» Assignment:
Wherever "computer" appears in a line of the listing, that line should be returned.
┏━━
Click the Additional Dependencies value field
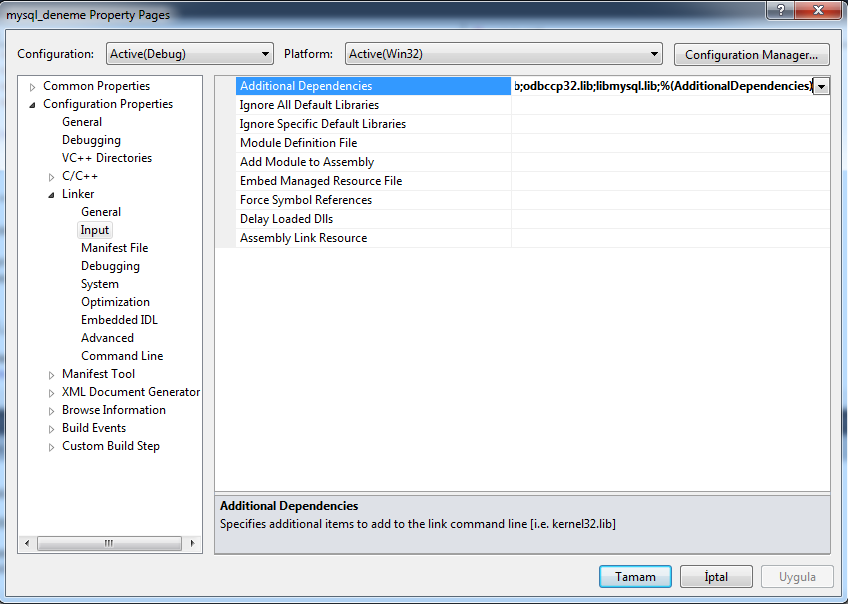coord(662,87)
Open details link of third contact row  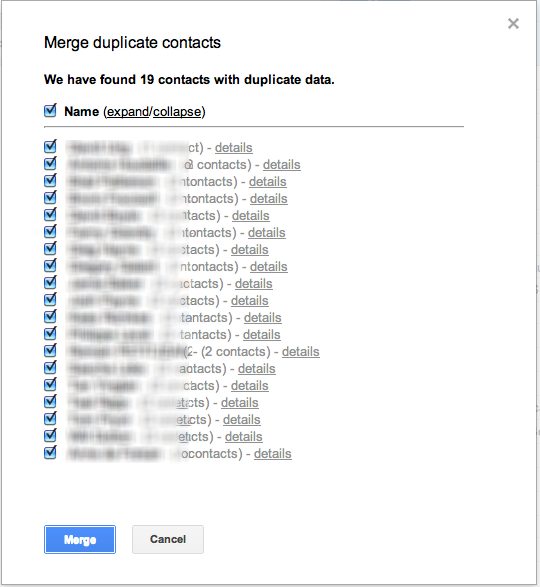tap(268, 182)
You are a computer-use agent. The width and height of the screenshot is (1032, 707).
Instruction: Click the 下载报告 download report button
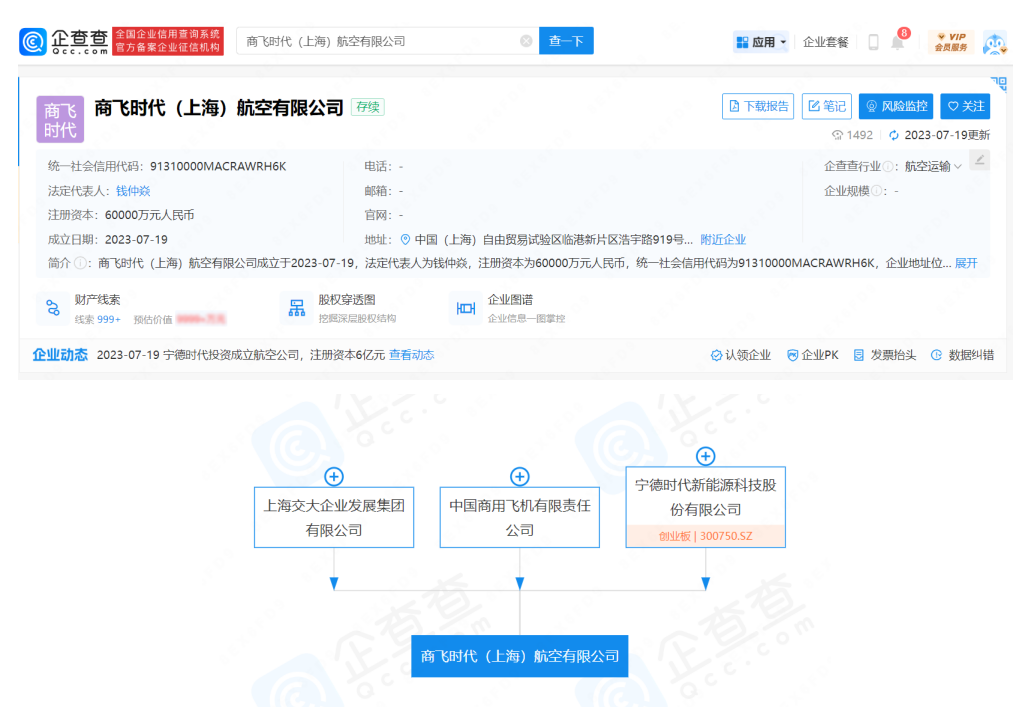pyautogui.click(x=757, y=106)
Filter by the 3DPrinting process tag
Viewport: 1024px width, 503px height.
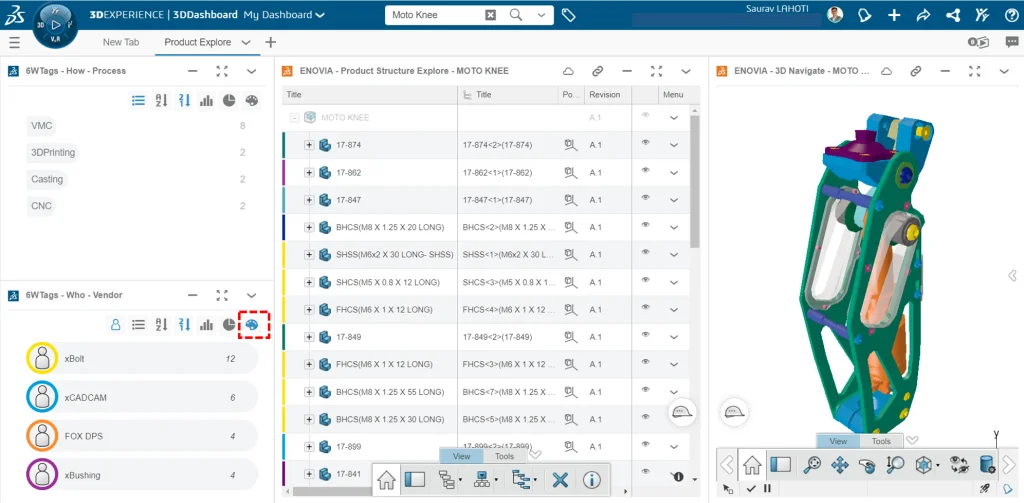(x=53, y=153)
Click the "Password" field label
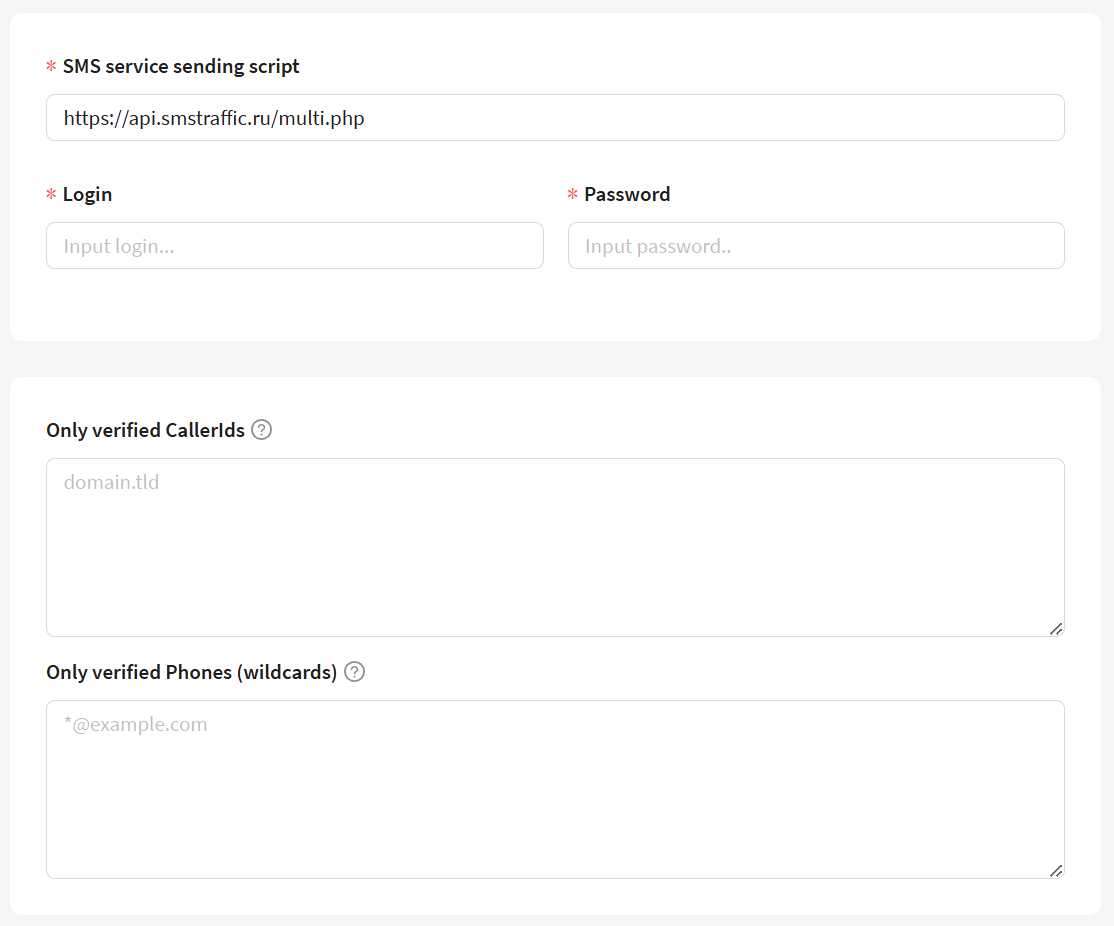 pyautogui.click(x=627, y=195)
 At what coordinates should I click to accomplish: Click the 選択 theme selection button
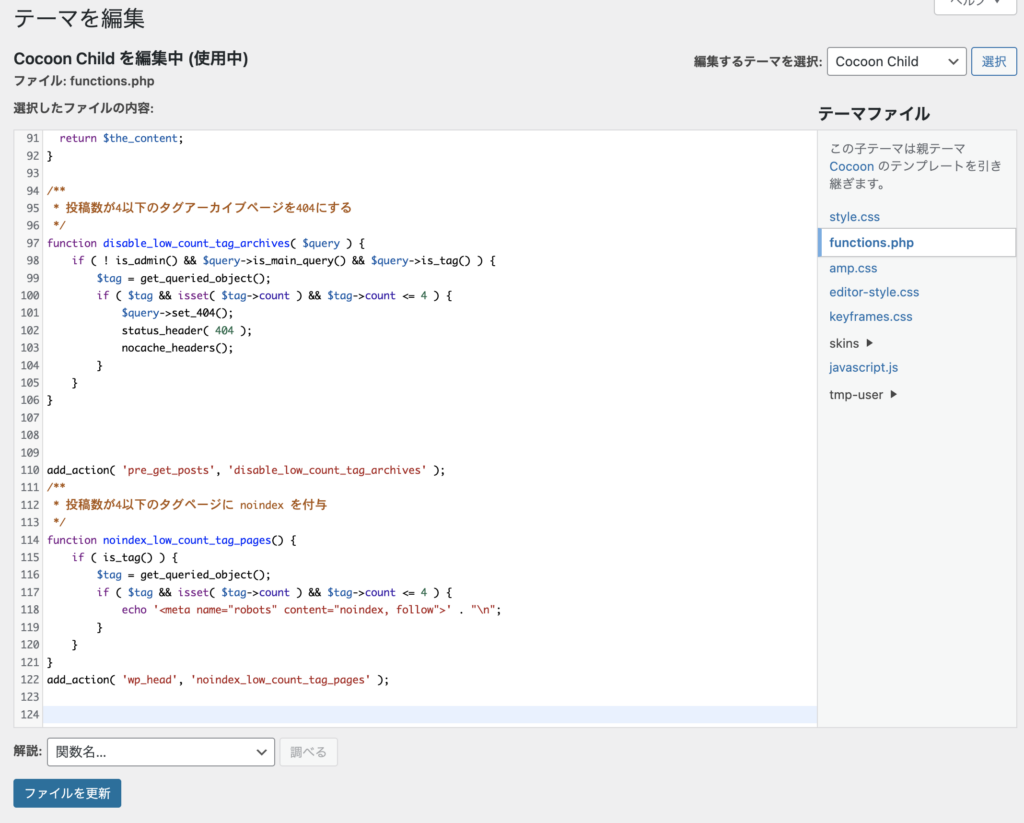[x=993, y=61]
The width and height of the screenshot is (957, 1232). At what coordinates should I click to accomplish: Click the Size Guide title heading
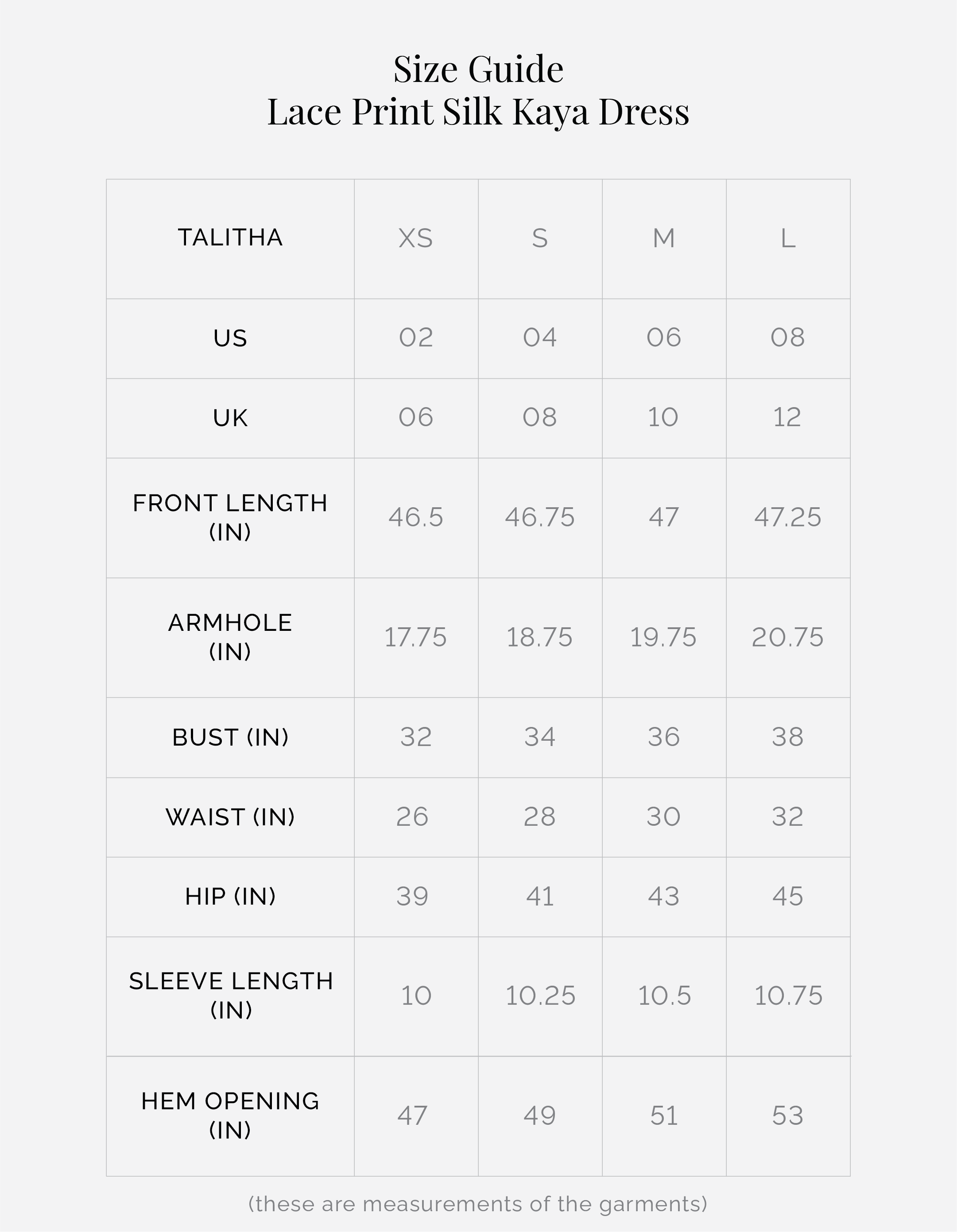pos(478,70)
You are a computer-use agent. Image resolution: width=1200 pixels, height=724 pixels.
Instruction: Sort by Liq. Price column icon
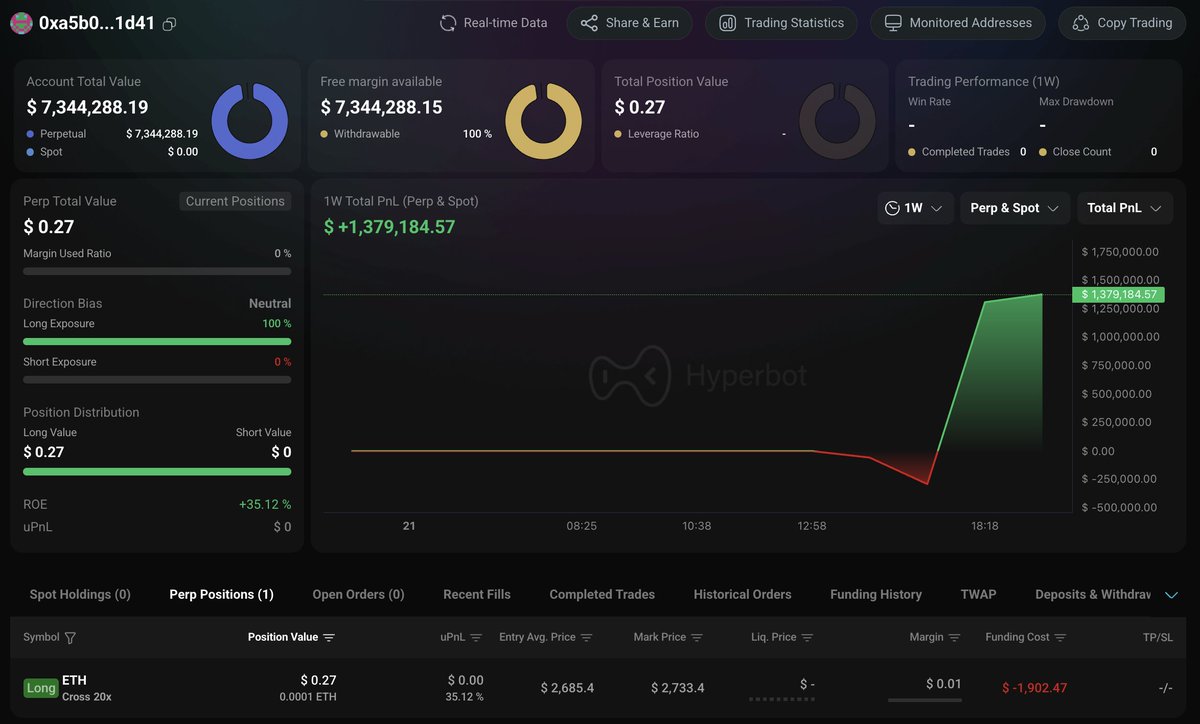tap(807, 638)
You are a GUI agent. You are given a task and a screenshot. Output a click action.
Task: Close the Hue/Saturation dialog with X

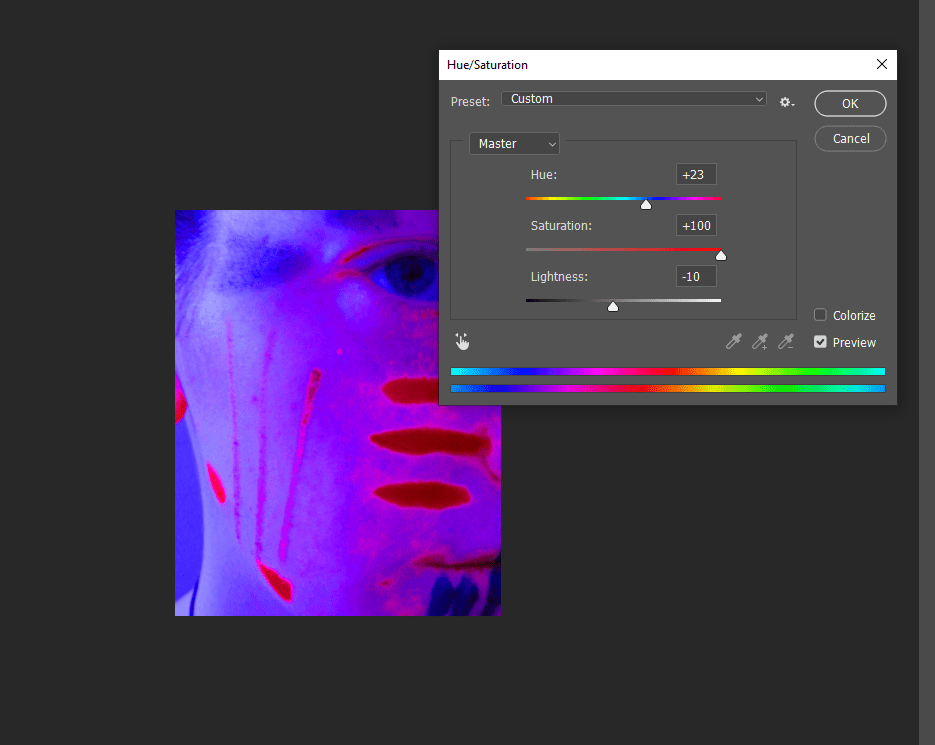[881, 64]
┗━━
» Answer to the problem:
You are a computer-use agent. The width and height of the screenshot is (1032, 707).
You are a computer-use agent. Image resolution: width=1200 pixels, height=724 pixels.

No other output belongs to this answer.